- _Cosa farai_
Ricopia alla lettera il brano sull'Assemblea Generale dell'ONU e la guerra in Ucraina. Parti dalle parole "Il percorso cha" e fermati dopo "guerra di Corea.".

- _Estratto del testo_
···
Il percorso cha sta compiendo l’Assemblea Generale è volto a superare l’immobilismo del Consiglio di Sicurezza, dove incide il potere di veto della Russia. Potrebbe anche giungere ad una nuova Risoluzione “Uniting for peace”, il modello che fu adottato per porre fine alla guerra di Corea.

Mentre l’attenzione dei media internazionali era concentrata sugli ultimi vertici del Consiglio dell’Unione Europea, del G7 e della Nato, è passata inosservata l’altra “sessione d’urgenza” convocata dall’Assemblea Generale delle Nazioni Unite, che il 21 marzo scorso ha portato alla adozione di una nuova Risoluzione ONU A/ES-11/L.2, “Conseguenze umanitarie dell’aggressione contro l’Ucraina”.

Si tratta di una disattenzione che evidenzia anche in questo caso un atteggiamento molto approssimativo dell’informazione, che contribuisce essa stessa a diffondere un clima di sfiducia nei confronti del più importante organo rappresentativo della comunità internazionale. È vero, non siamo di fronte ad una misura cogente del Consiglio di Sicurezza visto che si tratta di una “raccomandazione” dell’Assemblea Generale. Ma anche questo tipo di Risoluzione ha un profilo giuridico che pone in capo allo Stato che non vi adempie precise responsabilità, di cui può rispondere davanti alla stessa Assemblea Generale, alla Corte internazionale di giustizia in caso di controversie sollevate da uno Stato che si ritenga leso, in questo caso l’Ucraina. Le ripercussioni giuridiche possono riguardare pure la giurisdizione penale internazionale, atteso che l’inosservanza delle prescrizioni di una Risoluzione può configurare l’elemento soggettivo del dolo per condotte perseguibili come crimini internazionali.

Peraltro, l’analisi di ciò che matura in seno all’Assemblea Generale, su una questione così delicata come la guerra in Ucraina, consente comunque di cogliere il sentire comune degli Stati nell’attuale quadro dello scontro bipolare Russia-Occidente, valutando le evoluzioni negli schieramenti e anche le prospettive di un possibile percorso politico e diplomatico per la risoluzione della crisi.

Il 1° marzo scorso l’Assemblea Generale, in una rara “sessione di emergenza”, ha adottato la Risoluzione A/ES-11/L.1“Aggressione contro Ucraina” che ha condannato l’intervento russo in Ucraina e chiesto l’immediata cessazione delle ostilità. La Risoluzione è stata approvata con 141 Paesi a favore, 35 astenuti, fra cui Cina e India, e solo 5 contrari: Russia, Bielorussia, Corea del Nord, Siria ed Eritrea. Nel documento si disponeva anche un aggiornamento sui profili umanitari che inevitabilmente la guerra avrebbe provocato.
···
- _Dati disponibili_

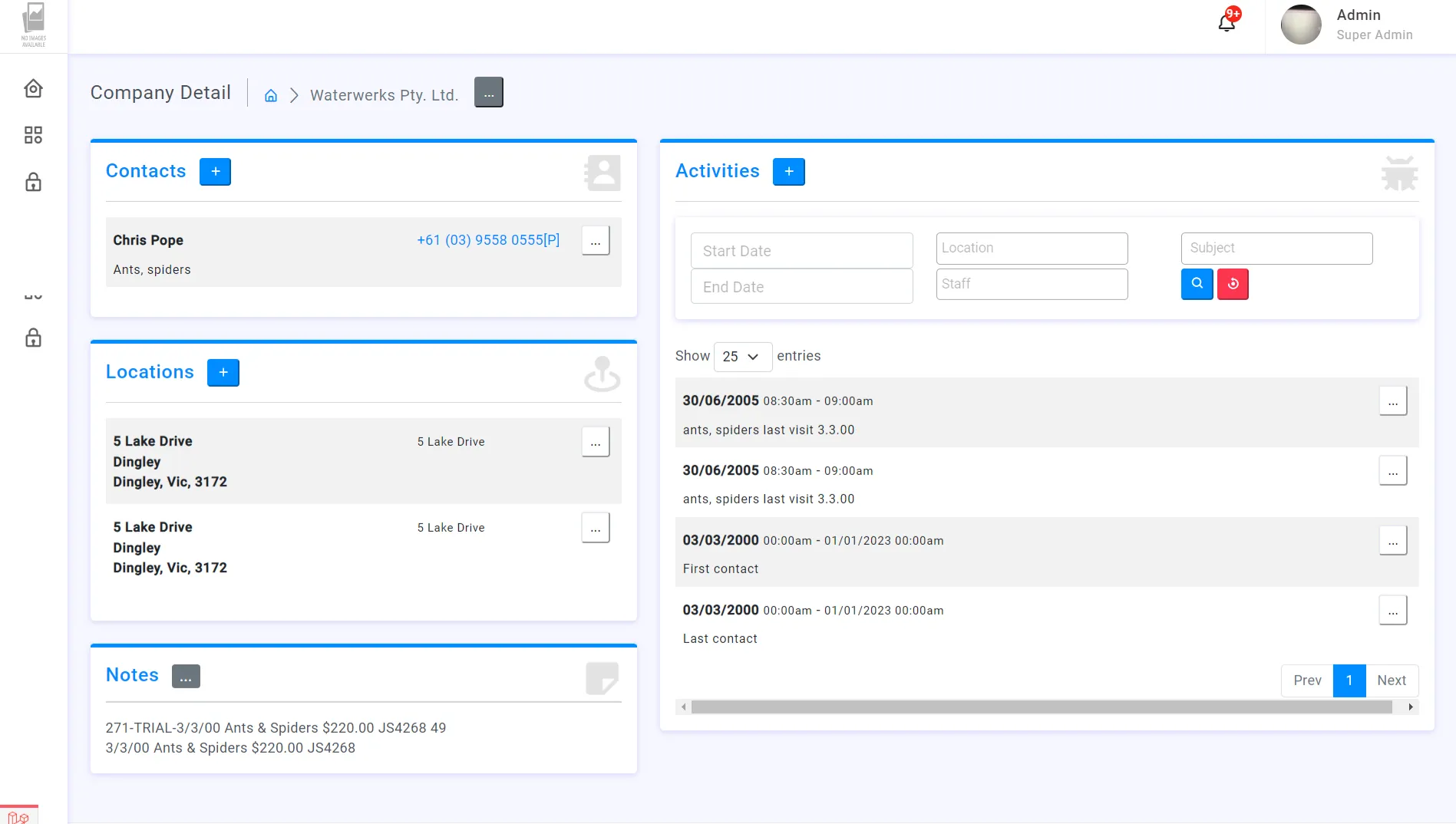Click the map pin icon in Locations panel
Viewport: 1456px width, 824px height.
coord(603,374)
···
- _La tua risposta_
Il percorso cha sta compiendo l’Assemblea Generale è volto a superare l’immobilismo del Consiglio di Sicurezza, dove incide il potere di veto della Russia. Potrebbe anche giungere ad una nuova Risoluzione “Uniting for peace”, il modello che fu adottato per porre fine alla guerra di Corea.